**Problem to work on:** Whatever the records below hold, copy it all out exactly.

START Supplied material

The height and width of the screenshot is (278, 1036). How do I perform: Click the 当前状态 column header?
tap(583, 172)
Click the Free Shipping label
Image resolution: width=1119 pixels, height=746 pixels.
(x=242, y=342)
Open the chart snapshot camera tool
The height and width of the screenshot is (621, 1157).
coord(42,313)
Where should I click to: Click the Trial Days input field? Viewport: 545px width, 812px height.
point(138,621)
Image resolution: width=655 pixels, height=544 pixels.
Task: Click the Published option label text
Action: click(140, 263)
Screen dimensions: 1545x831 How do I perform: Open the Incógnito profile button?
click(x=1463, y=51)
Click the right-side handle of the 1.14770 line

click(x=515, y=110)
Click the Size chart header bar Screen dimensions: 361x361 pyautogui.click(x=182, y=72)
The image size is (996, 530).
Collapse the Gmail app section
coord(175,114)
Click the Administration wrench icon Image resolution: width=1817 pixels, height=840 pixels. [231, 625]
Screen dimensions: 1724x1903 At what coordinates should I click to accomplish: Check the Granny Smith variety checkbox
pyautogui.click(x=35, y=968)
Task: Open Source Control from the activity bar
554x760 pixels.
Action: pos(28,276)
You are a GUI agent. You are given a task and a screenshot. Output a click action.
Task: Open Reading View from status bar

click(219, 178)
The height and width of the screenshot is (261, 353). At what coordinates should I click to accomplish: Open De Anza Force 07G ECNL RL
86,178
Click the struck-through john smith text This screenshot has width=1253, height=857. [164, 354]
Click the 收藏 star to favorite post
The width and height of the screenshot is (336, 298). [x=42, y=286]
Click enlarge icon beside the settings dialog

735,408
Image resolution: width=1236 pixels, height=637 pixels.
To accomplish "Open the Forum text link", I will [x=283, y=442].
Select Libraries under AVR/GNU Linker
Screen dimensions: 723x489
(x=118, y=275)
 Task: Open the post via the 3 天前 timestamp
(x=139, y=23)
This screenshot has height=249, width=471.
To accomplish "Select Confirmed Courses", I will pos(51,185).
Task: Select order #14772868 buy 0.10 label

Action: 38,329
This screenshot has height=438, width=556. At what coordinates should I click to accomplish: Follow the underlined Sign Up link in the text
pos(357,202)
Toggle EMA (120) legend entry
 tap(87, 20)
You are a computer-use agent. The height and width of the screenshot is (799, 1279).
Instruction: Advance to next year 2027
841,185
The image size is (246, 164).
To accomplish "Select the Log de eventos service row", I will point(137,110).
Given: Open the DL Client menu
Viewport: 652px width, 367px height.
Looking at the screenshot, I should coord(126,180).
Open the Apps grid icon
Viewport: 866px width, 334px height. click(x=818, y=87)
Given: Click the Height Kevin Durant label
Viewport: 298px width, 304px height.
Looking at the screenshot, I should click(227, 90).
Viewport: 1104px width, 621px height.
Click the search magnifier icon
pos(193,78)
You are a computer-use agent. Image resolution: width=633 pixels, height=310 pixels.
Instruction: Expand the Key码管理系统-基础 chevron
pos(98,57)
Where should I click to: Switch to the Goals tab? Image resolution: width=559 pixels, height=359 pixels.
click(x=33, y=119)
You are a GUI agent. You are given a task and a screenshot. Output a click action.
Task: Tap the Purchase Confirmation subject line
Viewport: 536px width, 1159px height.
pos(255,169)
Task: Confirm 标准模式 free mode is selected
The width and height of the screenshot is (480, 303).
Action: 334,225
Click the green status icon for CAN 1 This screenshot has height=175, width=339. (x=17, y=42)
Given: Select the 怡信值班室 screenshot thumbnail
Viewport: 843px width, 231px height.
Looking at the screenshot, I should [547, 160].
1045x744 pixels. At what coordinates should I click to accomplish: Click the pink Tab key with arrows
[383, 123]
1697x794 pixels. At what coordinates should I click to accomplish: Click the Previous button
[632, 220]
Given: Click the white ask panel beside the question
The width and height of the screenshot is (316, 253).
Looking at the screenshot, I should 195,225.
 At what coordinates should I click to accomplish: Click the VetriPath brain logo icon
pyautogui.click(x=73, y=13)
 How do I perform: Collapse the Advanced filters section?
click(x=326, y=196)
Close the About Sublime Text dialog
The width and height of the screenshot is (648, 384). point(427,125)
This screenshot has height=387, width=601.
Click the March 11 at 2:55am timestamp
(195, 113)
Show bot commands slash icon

END Supplied material

**Answer box:**
The height and width of the screenshot is (278, 1036). How do I perform: Click the 当前状态 column header?
tap(583, 172)
Click the Free Shipping label
Image resolution: width=1119 pixels, height=746 pixels.
(x=242, y=342)
Open the chart snapshot camera tool
The height and width of the screenshot is (621, 1157).
coord(42,313)
Where should I click to: Click the Trial Days input field? Viewport: 545px width, 812px height.
point(138,621)
Image resolution: width=655 pixels, height=544 pixels.
Task: Click the Published option label text
Action: click(140, 263)
Screen dimensions: 1545x831 How do I perform: Open the Incógnito profile button?
click(x=1463, y=51)
Click the right-side handle of the 1.14770 line

click(x=515, y=110)
Click the Size chart header bar Screen dimensions: 361x361 pyautogui.click(x=182, y=72)
The image size is (996, 530).
Collapse the Gmail app section
coord(175,114)
Click the Administration wrench icon Image resolution: width=1817 pixels, height=840 pixels. [231, 625]
Screen dimensions: 1724x1903 At what coordinates should I click to accomplish: Check the Granny Smith variety checkbox
pyautogui.click(x=35, y=968)
Task: Open Source Control from the activity bar
554x760 pixels.
Action: pos(28,276)
You are a GUI agent. You are given a task and a screenshot. Output a click action.
Task: Open Reading View from status bar

click(219, 178)
The height and width of the screenshot is (261, 353). At what coordinates should I click to accomplish: Open De Anza Force 07G ECNL RL
86,178
Click the struck-through john smith text This screenshot has width=1253, height=857. [164, 354]
Click the 收藏 star to favorite post
The width and height of the screenshot is (336, 298). [x=42, y=286]
Click enlarge icon beside the settings dialog

735,408
Image resolution: width=1236 pixels, height=637 pixels.
To accomplish "Open the Forum text link", I will [x=283, y=442].
Select Libraries under AVR/GNU Linker
Screen dimensions: 723x489
(x=118, y=275)
 Task: Open the post via the 3 天前 timestamp
(x=139, y=23)
This screenshot has height=249, width=471.
To accomplish "Select Confirmed Courses", I will pos(51,185).
Task: Select order #14772868 buy 0.10 label

Action: 38,329
This screenshot has height=438, width=556. At what coordinates should I click to accomplish: Follow the underlined Sign Up link in the text
pos(357,202)
Toggle EMA (120) legend entry
 tap(87, 20)
You are a computer-use agent. The height and width of the screenshot is (799, 1279).
Instruction: Advance to next year 2027
841,185
The image size is (246, 164).
To accomplish "Select the Log de eventos service row", I will point(137,110).
Given: Open the DL Client menu
Viewport: 652px width, 367px height.
Looking at the screenshot, I should coord(126,180).
Open the Apps grid icon
Viewport: 866px width, 334px height. click(x=818, y=87)
Given: Click the Height Kevin Durant label
Viewport: 298px width, 304px height.
Looking at the screenshot, I should click(227, 90).
Viewport: 1104px width, 621px height.
Click the search magnifier icon
pos(193,78)
You are a computer-use agent. Image resolution: width=633 pixels, height=310 pixels.
Instruction: Expand the Key码管理系统-基础 chevron
pos(98,57)
Where should I click to: Switch to the Goals tab? Image resolution: width=559 pixels, height=359 pixels.
click(x=33, y=119)
You are a GUI agent. You are given a task and a screenshot. Output a click action.
Task: Tap the Purchase Confirmation subject line
Viewport: 536px width, 1159px height.
pos(255,169)
Task: Confirm 标准模式 free mode is selected
The width and height of the screenshot is (480, 303).
Action: 334,225
Click the green status icon for CAN 1 This screenshot has height=175, width=339. (x=17, y=42)
Given: Select the 怡信值班室 screenshot thumbnail
Viewport: 843px width, 231px height.
Looking at the screenshot, I should [547, 160].
1045x744 pixels. At what coordinates should I click to accomplish: Click the pink Tab key with arrows
[383, 123]
1697x794 pixels. At what coordinates should I click to accomplish: Click the Previous button
[632, 220]
Given: Click the white ask panel beside the question
The width and height of the screenshot is (316, 253).
Looking at the screenshot, I should 195,225.
 At what coordinates should I click to accomplish: Click the VetriPath brain logo icon
pyautogui.click(x=73, y=13)
 How do I perform: Collapse the Advanced filters section?
click(x=326, y=196)
Close the About Sublime Text dialog
The width and height of the screenshot is (648, 384). point(427,125)
This screenshot has height=387, width=601.
Click the March 11 at 2:55am timestamp
(195, 113)
Show bot commands slash icon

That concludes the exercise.